## Try it
Repeat these entries word for word, beginning at the line containing "The width and" and continuing through the line containing "code-cell: fig, ax = plt.subplots() is". Leave the pictures out.

## Source information
┌────────
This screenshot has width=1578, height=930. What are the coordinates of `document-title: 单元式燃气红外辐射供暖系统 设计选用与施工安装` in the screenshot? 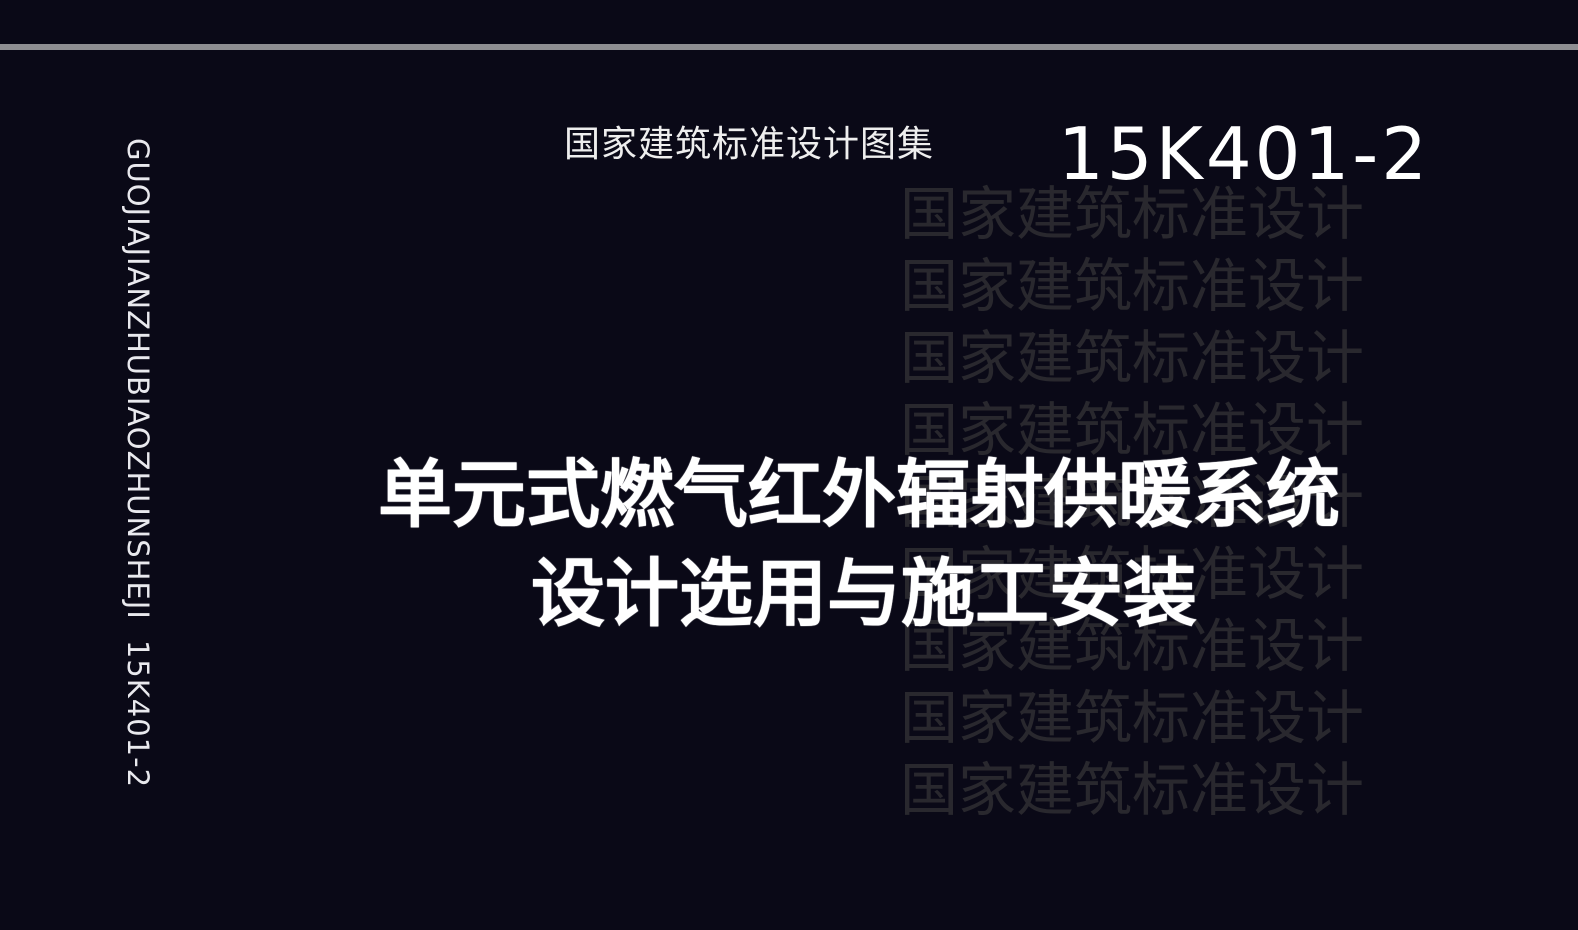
└────────
┌────────
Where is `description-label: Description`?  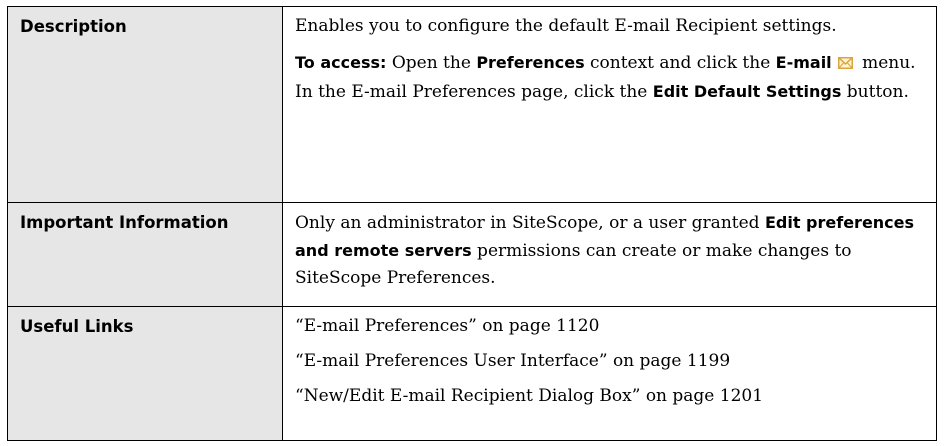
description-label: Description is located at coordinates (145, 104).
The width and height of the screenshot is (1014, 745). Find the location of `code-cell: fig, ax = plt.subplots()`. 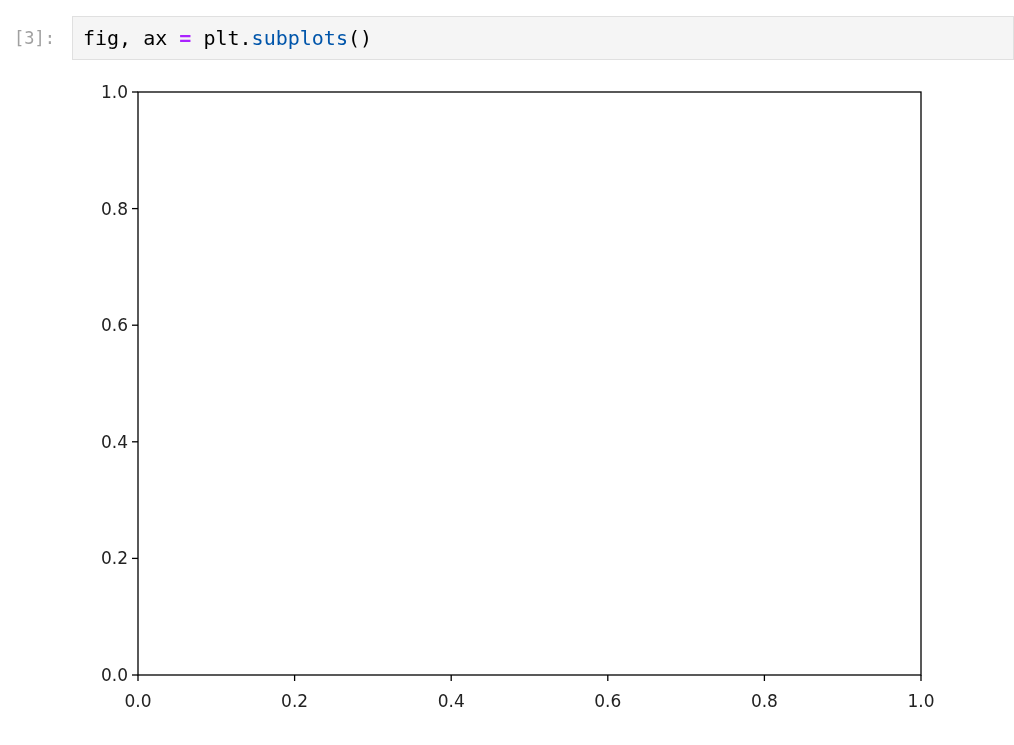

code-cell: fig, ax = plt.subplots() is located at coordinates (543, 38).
└────────
## Response to the task
The width and height of the screenshot is (1014, 745). Find the location of `code-cell: fig, ax = plt.subplots()`. 

code-cell: fig, ax = plt.subplots() is located at coordinates (543, 38).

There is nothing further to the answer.